I try to crush the dreams of buyers up front out of kindness. I don’t want them going through all that because I know the San Francisco market well, and I hate to see people disappointed. Sometimes buyers get heartbroken and stop looking, which doesn’t work for me, so I try to handle it delicately, without seeming like a totally negative downer. I do have to be careful because I can be wrong and also I can make assumptions about what my buyers want from me. Some people want to be talked into buying a place, not out of it…
It’s hard for many people to come to terms with the different pricing strategies in San Francisco, but they seem very obvious to me at this point. When it’s the sort of property that is scarce and in high demand (2 bedroom Victorian with a Bay View in North Beach), seems reasonably priced and has lots of showings over a week or two, plus an offer date, it’s probably going to sell for higher than asking with multiple offers. If it’s sitting on the market accumulating days and the price is high, it’s probably going to sell for under asking or not at all. Sometimes it means the seller is not reasonable or they can afford to hold the property until somebody is willing to pay their price. Once buyers have been looking and really trying to buy something for a few weeks, they do start to get the hang of this, but some only think they want to buy in SF, and they are just casual about it, never coming to understand the reality of the situation.

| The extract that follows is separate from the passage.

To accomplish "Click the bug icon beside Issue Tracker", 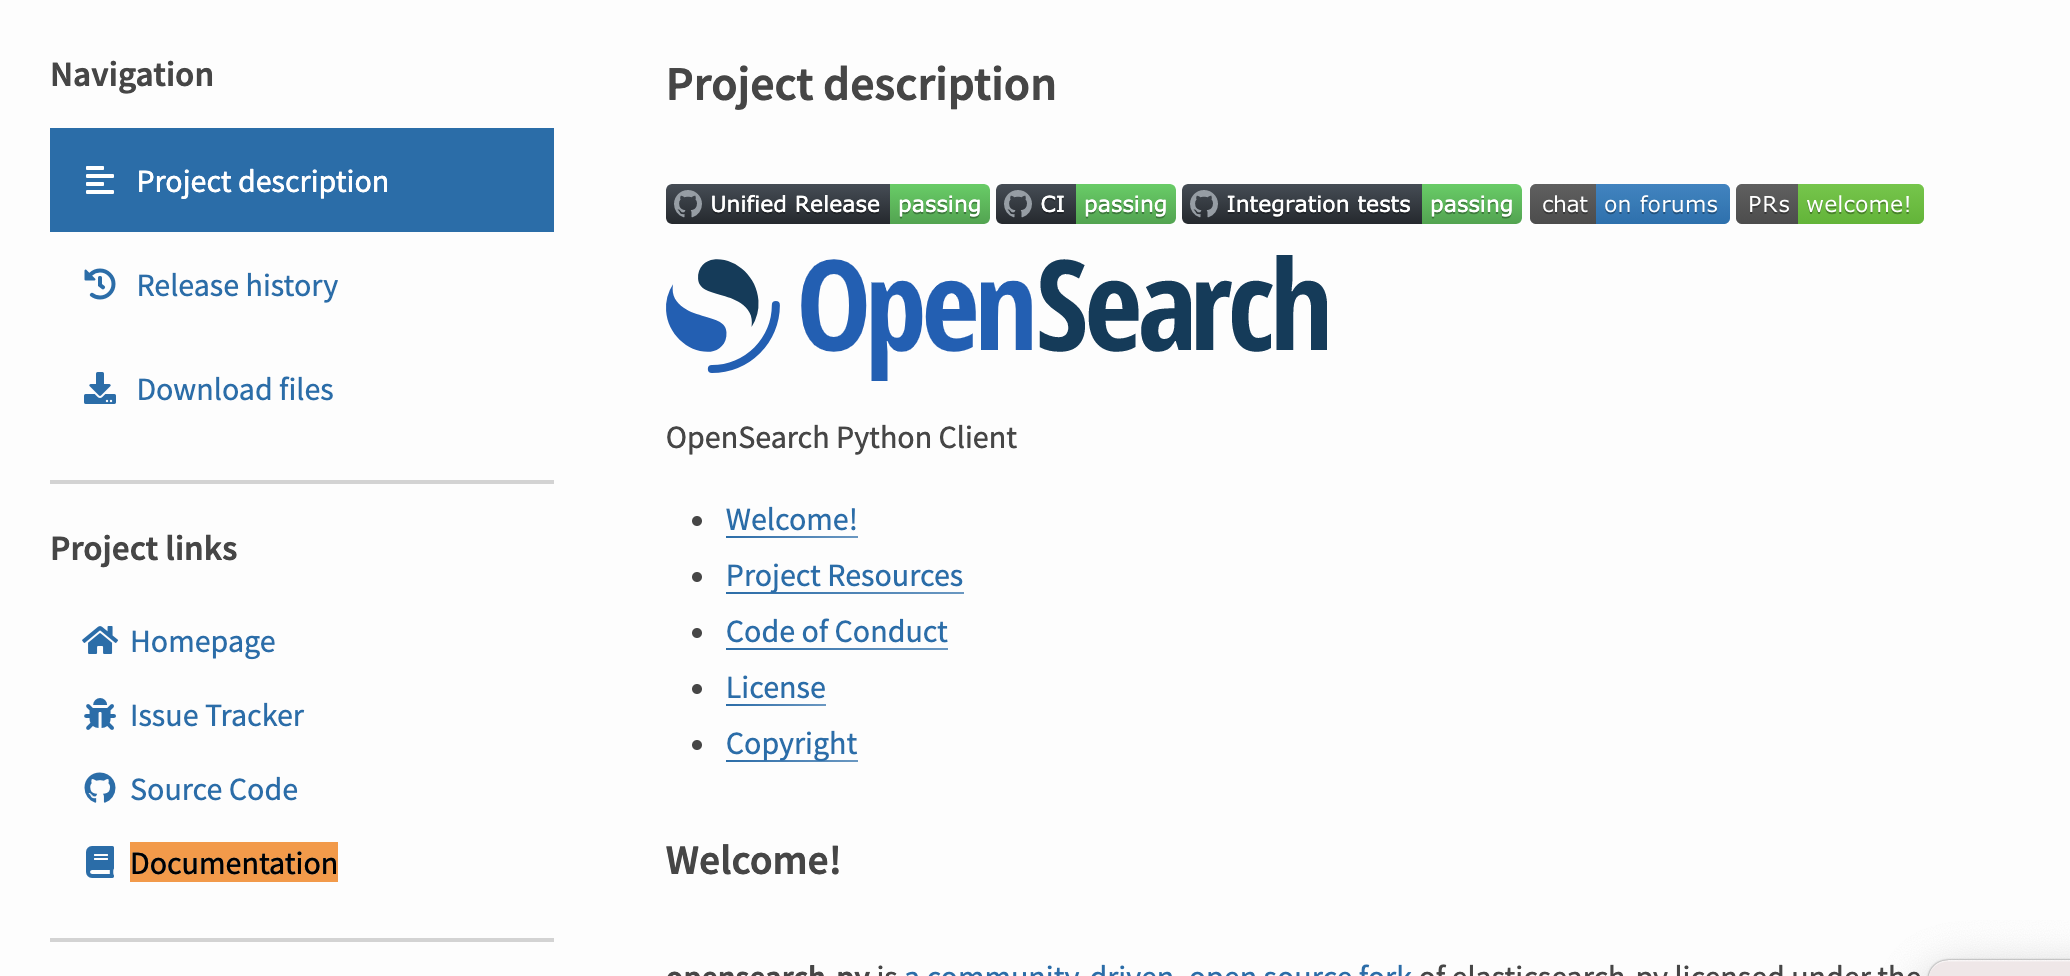I will tap(101, 715).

Just like my sellers who canceled the deal, many people in SF don’t have to sell and don’t want to sell. So even if it’s supposedly not a perfect selling environment, you tend to have ongoing scarcity in San Francisco (with a few areas and property types excepted). The bottom line is that you really have to want to buy a place if you want to buy in San Francisco. If you want that one property that ten other people also want, you may have to overpay for it. Maybe that will make you happy and maybe you have money to burn, but maybe that’s going to make you feel bad and maybe you are going to have to go after a property that everybody else doesn’t want. I love to help people shop in that manner: Look for the ugly place that’s been on the market too long and that everybody thinks there is something wrong with. I like to tell people that. But I know most people who daydream about their new home don’t fantasize about spending $1,200,000 on a dump with no view, no parking and 40 steps from the street to the threshold. So it’s hard to strike a balance. I want to help people go for the places they really love, but I also want to avoid heartbreak. Some of it is luck, as well as being patient. The key is to keep trying!